L'appareil de toutes ces constructions est, à la base, en pierres de taille provenant des ruines romaines, puis en maçonnerie entremêlée d'assises en briques, revêtues d'un enduit de chaux et sable. Les voussures des arcades des galeries sont également en briques.
Entre les deux principaux jardins il existe un pavillon que les indigènes nomment le Kiosque (actuellement le cabinet du général). Il se relie au reste de l'habitation par une triple rangée de colonnades. On reconnaît là surtout qu'il ne faut pas demander aux indigènes l'exactitude des proportions; non seulement les arcades qui surmontent les colonnades n'ont pas toutes le même développement, mais les piliers eux-mêmes ne sont point parallèles, et ne correspondent pas les uns avec les autres; ce qui rappelle que les architectes ont cherché à utiliser, en les raccordant, des piliers qui existaient déjà.

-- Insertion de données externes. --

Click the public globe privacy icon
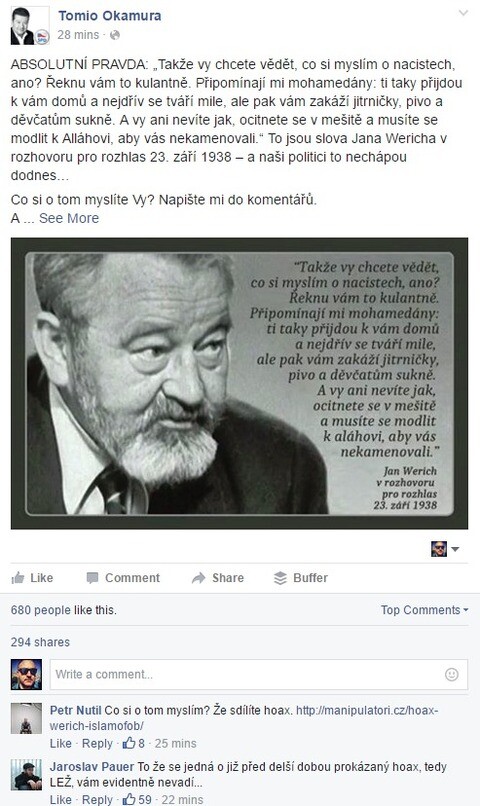 click(115, 35)
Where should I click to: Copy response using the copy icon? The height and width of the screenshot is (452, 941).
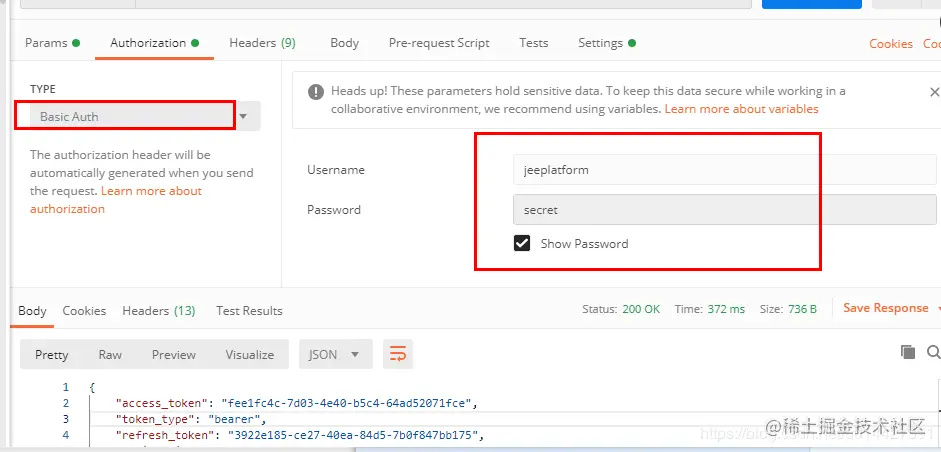(x=908, y=352)
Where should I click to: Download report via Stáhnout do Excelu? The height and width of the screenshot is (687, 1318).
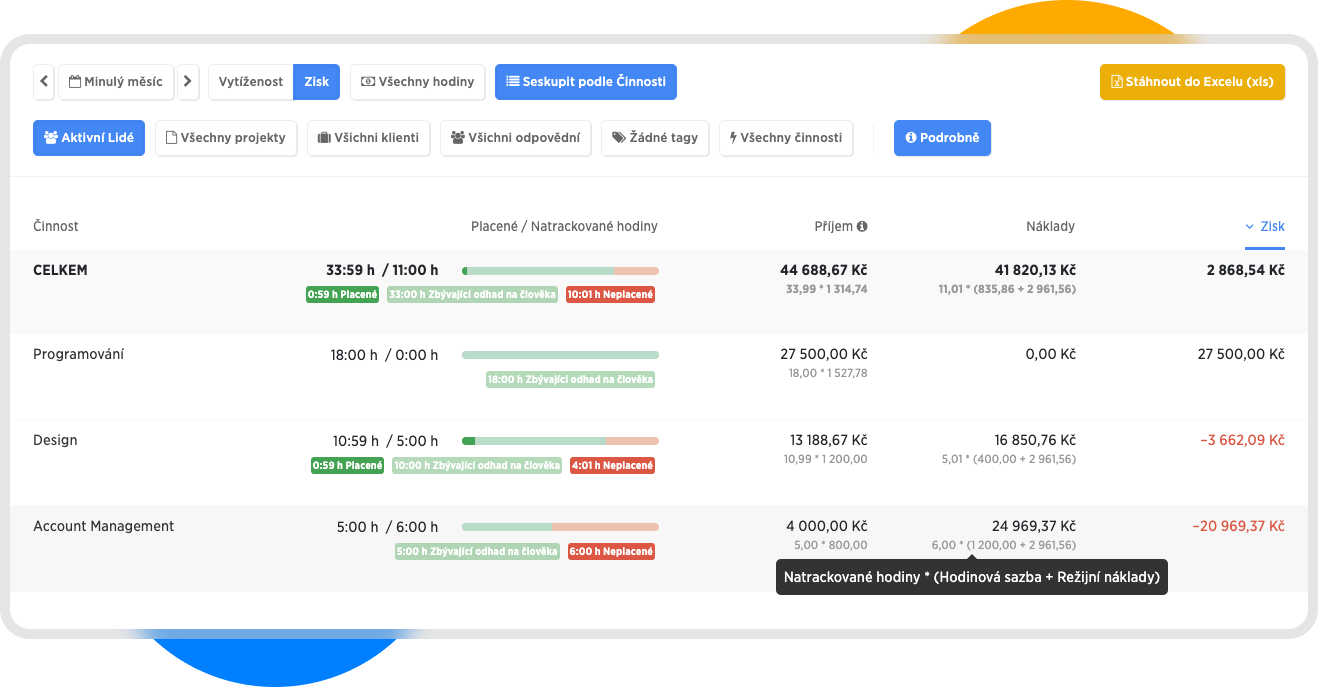[1192, 82]
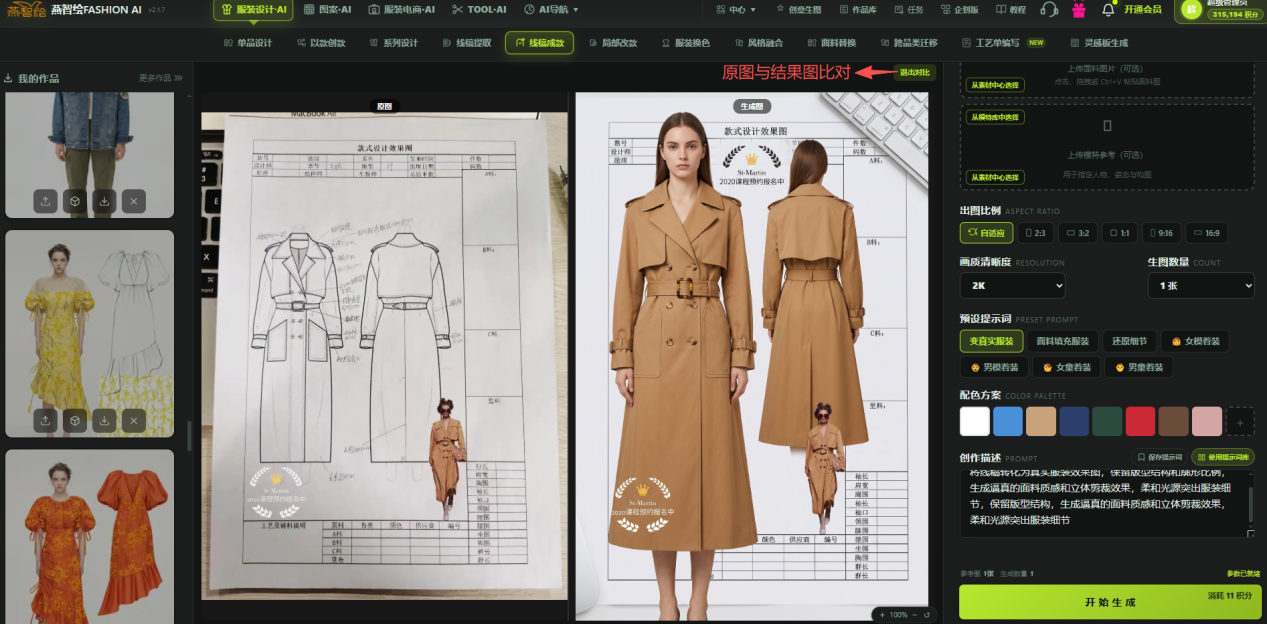The width and height of the screenshot is (1267, 624).
Task: Expand the 中心 menu in the top bar
Action: pyautogui.click(x=737, y=9)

Les jardins que sépare le Kiosque sont carrés et entourés d'une ceinture de portiques ayant la disposition d'un cloître. Ces portiques sont découpés avec une hardiesse et une légèreté merveilleuses; de gros pans de murs portent sur le vide, bravant toutes les règles de la statique; aussi ne comprend-on pas comment de si frêles appuis peuvent soutenir les galeries de l'étage supérieur. Il est vrai qu'à chaque angle des carrés on a élevé de solides piliers en maçonnerie, contre lesquels viennent s'arc-bouter les colonnades.
Comme dans la plupart des maisons mauresques, des tirants en bois sont horizontalement scellés entre chaque arcade, pour servir de lien aux deux retombées de l'arceau, ou pour supporter des rideaux destinés à amortir l'éclat du jour.

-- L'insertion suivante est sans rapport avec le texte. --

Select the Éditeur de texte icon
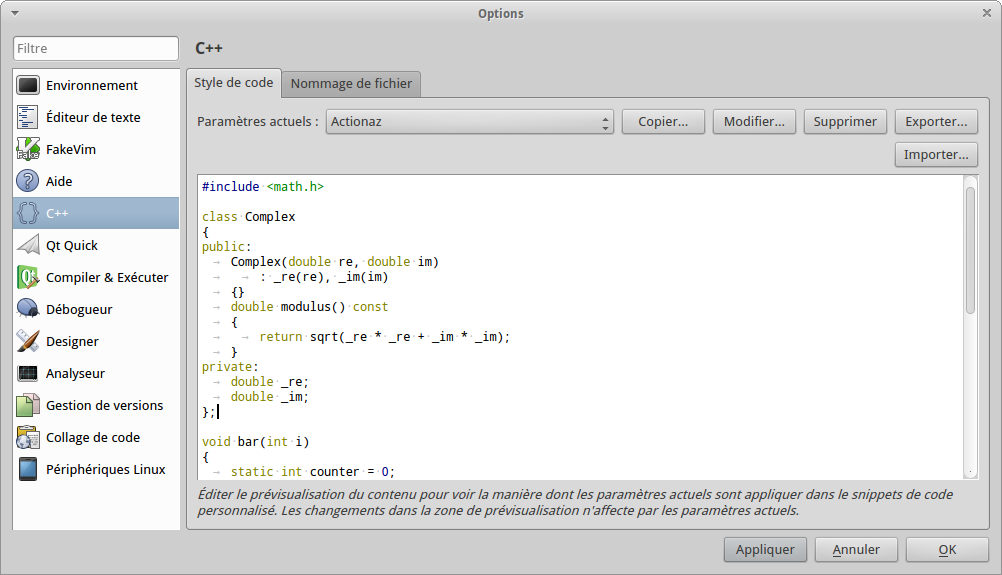 [28, 118]
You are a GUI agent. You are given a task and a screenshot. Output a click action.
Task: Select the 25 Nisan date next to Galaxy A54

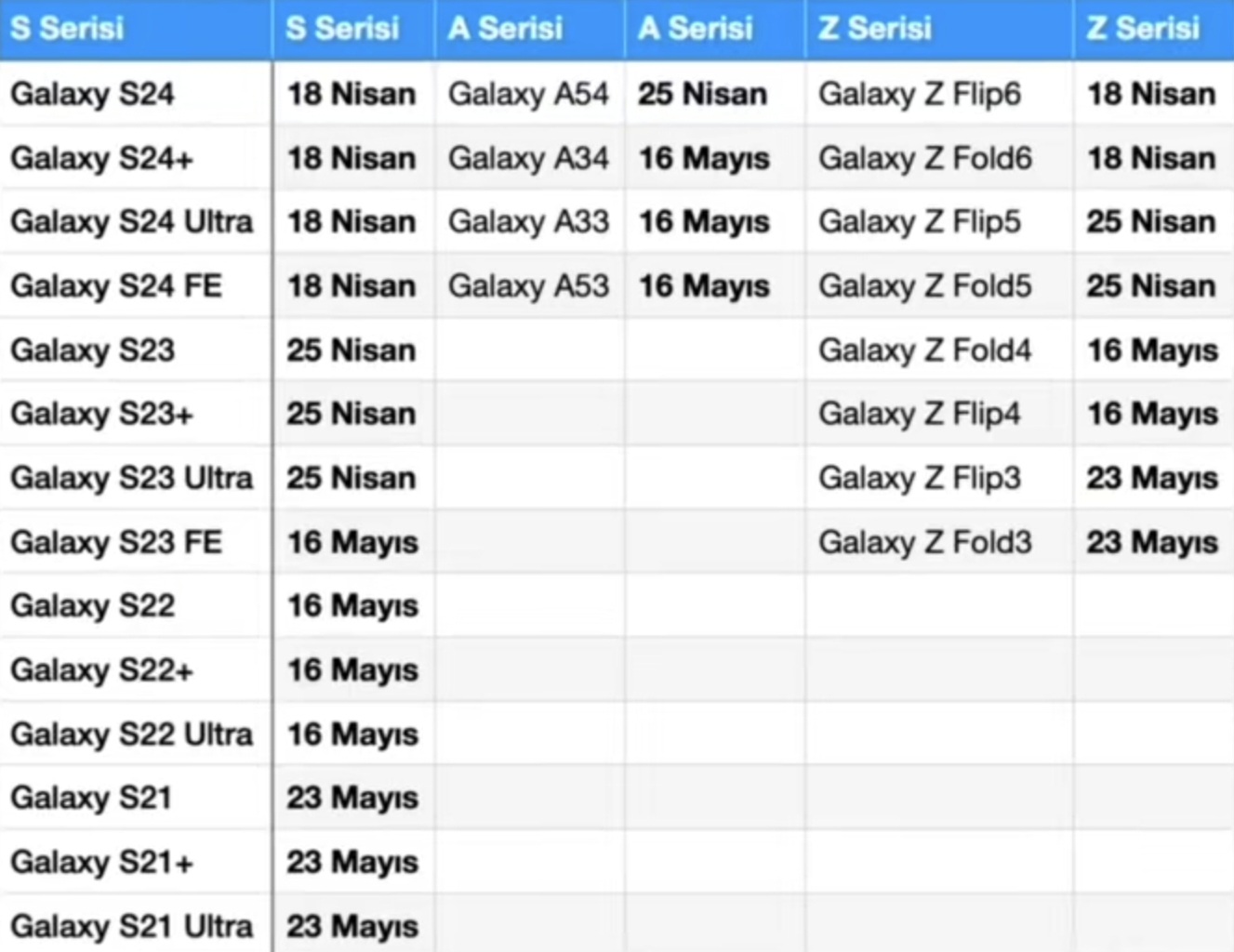tap(702, 94)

Les arcades sont généralement ogivales et portent sur des colonnes monolithes en marbre blanc de grandeur inégale et d'une grande variété de formes. Les unes sont sveltes et élégantes, les autres trapues et massives; on en rencontre de carrées, de rondes, de torses et d'octogones; leur diamètre varie de quinze à vingt-cinq centimètres, et leur hauteur est rarement de plus de deux mètres cinquante. Réparties un peu partout, elles sont au nombre de deux cent soixante six.
Les chapiteaux présentent un amalgame des styles les plus disparates et les plus incohérents. Quelques-uns, à feuillages et à grappes de fruits entre les tailloirs, rappellent par leur galbe le chapiteau corinthien. D'autres appartiennent à l'ordre toscan ou gréco byzantin. Beaucoup sont médiocrement sculptés ou à peine ébauchés; on a même utilisé de simples cônes tronqués, seulement dégrossis, et n'ayant qu'un croissant en saillie pour ornement.
Pour éviter l'humidité, on a élevé les galeries circulaires à plus d'un mètre au-dessus du niveau des jardins. Le sol même de toutes ces galeries est recouvert d'un dallage en marbre blanc.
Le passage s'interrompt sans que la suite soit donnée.